# Do this
Please copy out, word for word, the stretch of rows from the line containing "Given: Click the zoom out minus icon" through the line containing "Looking at the screenshot, I should (x=513, y=453).", and omit the pictures.

# Listed records
....
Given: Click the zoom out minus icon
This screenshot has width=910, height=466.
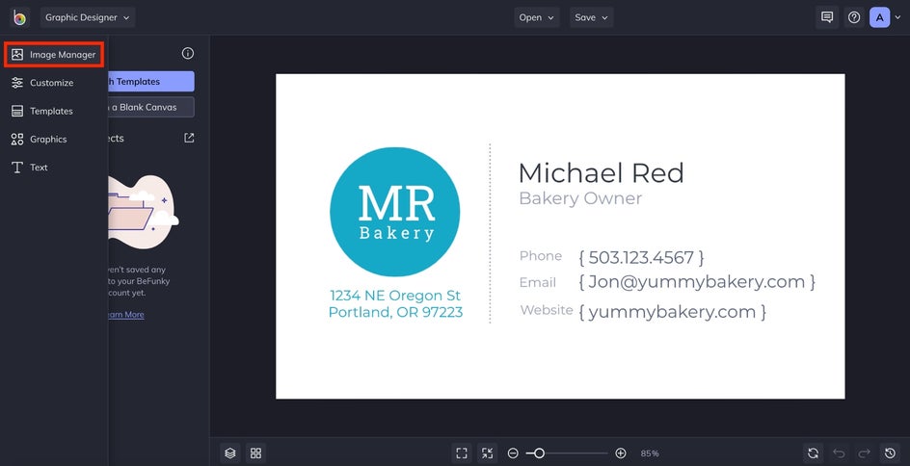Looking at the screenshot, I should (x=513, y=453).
....
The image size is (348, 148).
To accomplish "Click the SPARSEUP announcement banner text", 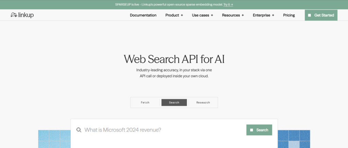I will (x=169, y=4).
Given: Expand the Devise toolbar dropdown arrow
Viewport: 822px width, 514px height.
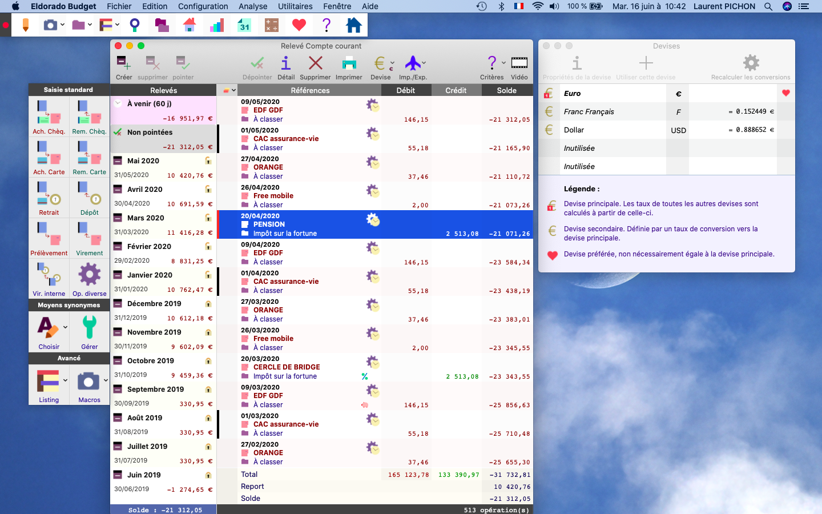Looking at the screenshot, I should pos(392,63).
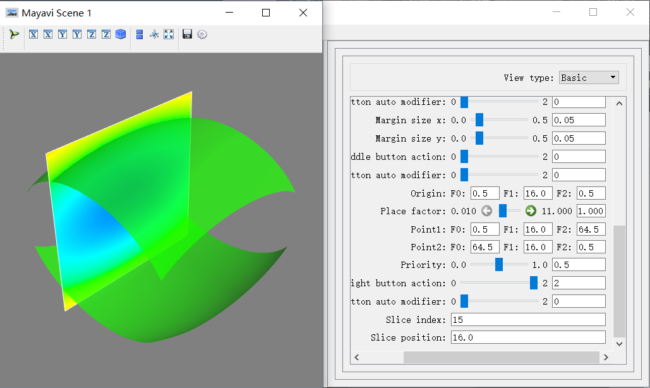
....
# Task result
Given: Click the zoom out minus icon
This screenshot has width=910, height=466.
Looking at the screenshot, I should (x=513, y=453).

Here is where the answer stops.